Shir Ami, a Reform synagogue in Newtown, has been galvanized by the Oct. 7 attacks. One of the congregation’s two rabbis, Eric Goldberg, said that since that day, the temple has been in constant action. The synagogue has organized three mission trips to Israel in the past year.
“We had the opportunity to be in the Gaza envelope, to meet members of the communities that had been intimately affected by October 7,” Goldberg said. “We helped people rebuild their kibbutzim and hear their stories. For those who were with me or with [the other Shir Ami rabbi, Charles Briskin], it inspired them to want to keep making Israel a safer place for those who live there.”
This is how a group of Shir Ami congregants that included Cohen and Luber came up with the idea. They wanted to take the experiences they had in Israel and give them to their fellow synagogue members back in Pennsylvania.
“A group of us got to talking and someone told us about the bomb shelter program where [an organization] helps facilitate the placement and building of bomb shelters in Israel,” Cohen said. “We said, ‘We can do this. How do we make this happen?’”
They met with Rabbis Goldberg and Briskin and decided to set up a fund for donations, with the goal of raising $60,000 for the construction of a new bomb shelter in Israel. Since then, they have raised more than $40,000, Cohen said.
For Luber, the most inspiring part of the trip to Israel was seeing the relationship that Israelis have with the land.
“All of these terrible things happened around their homes, and they still want to go back,” Luber said.
The goal, Cohen said, is not just to build one bomb shelter, though. Shir Ami wants to forge a long-term relationship with the town that the shelter ends up being built in. Shir Ami doesn’t know which Israeli locale will be chosen, but officials said that it will likely be towards the southern end of the country in the Negev desert, nearest to Gaza.
While in Israel, Luber said someone leading their tour told them how the shelters can be beautified —painted, decorated — to make them less depressing and ominous. She said that she looks forward to the potential of seeing a decorated bomb shelter whenever the project is completed.
Goldberg said it’s important for American Jews to remember that Israelis aren’t just part of the same large tribe — they are so much more than that.
“When people go to Israel, I hope they feel that the people of Israel are our brothers and sisters, our moms and dads, our grandmas and grandpas and our kids and grandkids,” he said. “It’s not like going to any other place in the world.”
Over 120 individuals have donated to the shelter thus far, and Goldberg, Cohen and Luber are confident that donations will continue to roll in until the $60,000 mark is reached.
Goldberg said the synagogue’s commitment to helping Israel extends beyond this fundraiser. Shir Ami takes part in a program called My Tree in Israel, in which members invest in Israeli olive oil farmers and receive shipments of olive oil in return. Goldberg said it’s valuable because it “connects the congregation literally and figuratively to the land of Israel,” not to mention that it’s “the best olive oil.”
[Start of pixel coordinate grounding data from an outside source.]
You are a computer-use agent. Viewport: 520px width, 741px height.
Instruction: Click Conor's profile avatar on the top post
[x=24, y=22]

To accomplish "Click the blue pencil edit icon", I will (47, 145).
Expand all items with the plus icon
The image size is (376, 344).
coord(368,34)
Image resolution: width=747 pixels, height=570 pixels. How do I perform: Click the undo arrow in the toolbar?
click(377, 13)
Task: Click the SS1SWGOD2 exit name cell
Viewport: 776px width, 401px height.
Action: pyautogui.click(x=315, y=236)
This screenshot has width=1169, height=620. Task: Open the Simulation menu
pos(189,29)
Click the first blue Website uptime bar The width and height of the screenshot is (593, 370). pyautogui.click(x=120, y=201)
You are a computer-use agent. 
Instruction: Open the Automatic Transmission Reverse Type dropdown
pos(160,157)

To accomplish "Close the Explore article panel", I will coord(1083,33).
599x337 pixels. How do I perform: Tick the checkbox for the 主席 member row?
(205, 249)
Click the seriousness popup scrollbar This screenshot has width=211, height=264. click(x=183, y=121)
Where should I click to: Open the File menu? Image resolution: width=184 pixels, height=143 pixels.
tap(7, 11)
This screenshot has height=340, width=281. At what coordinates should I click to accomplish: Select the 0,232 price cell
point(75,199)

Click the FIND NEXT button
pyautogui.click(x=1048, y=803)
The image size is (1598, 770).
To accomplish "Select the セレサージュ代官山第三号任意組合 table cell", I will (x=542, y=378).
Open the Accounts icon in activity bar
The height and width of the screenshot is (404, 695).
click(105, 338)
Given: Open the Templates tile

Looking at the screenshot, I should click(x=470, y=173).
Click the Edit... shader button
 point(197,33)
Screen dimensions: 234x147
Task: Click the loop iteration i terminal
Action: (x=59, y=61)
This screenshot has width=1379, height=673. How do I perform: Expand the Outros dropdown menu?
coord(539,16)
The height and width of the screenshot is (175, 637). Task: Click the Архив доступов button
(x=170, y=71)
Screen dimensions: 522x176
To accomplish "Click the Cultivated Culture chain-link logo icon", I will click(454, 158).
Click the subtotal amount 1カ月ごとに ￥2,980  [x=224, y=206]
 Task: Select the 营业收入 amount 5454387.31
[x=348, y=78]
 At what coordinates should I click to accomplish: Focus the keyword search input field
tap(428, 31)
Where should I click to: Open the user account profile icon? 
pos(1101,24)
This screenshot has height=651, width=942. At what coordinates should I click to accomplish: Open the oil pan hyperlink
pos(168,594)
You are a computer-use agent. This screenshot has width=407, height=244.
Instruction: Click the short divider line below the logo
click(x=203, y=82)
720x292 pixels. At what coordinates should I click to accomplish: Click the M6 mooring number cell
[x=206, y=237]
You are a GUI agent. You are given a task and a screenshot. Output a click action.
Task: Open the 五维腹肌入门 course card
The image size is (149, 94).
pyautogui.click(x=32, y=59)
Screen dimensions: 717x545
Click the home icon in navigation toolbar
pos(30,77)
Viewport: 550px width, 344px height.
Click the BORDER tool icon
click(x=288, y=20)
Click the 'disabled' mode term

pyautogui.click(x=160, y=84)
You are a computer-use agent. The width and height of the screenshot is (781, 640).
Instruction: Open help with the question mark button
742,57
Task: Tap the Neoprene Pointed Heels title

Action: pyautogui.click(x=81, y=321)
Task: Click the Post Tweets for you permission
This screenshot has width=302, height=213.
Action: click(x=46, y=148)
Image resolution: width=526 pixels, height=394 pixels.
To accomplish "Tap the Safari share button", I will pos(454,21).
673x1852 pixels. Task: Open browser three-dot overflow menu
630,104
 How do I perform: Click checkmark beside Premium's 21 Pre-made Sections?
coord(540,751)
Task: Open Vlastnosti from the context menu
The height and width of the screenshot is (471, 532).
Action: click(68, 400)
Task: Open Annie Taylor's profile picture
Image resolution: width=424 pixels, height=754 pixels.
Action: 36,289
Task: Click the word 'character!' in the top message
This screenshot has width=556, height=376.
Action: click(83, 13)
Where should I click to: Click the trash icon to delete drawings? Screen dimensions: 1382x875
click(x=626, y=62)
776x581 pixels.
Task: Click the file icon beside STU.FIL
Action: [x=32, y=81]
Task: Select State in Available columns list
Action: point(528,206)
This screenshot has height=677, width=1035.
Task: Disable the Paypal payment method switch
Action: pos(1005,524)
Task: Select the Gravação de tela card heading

He also explained a modern version of a pen-pal system in which teens at Shir Ami communicate virtually with Israeli teens. All of these activities culminate in the journeys that the congregation takes to Israel a few times a year, which Goldberg was careful to describe as “not a vacation, and not a trip.”
“It’s like going home,” he said.
The ultimate hope for this program is that it builds more momentum for future work in Israel from the Shir Ami community, according to the rabbi.
“Not only are our hearts and minds in Israel, but we have literally helped to build [it] into a place where Jewish people can live,” he said. “In the Hatikvah, it says that Israel is a place where Jewish people can live free and have a place that — no matter what is going on in the world — they can be safe in.”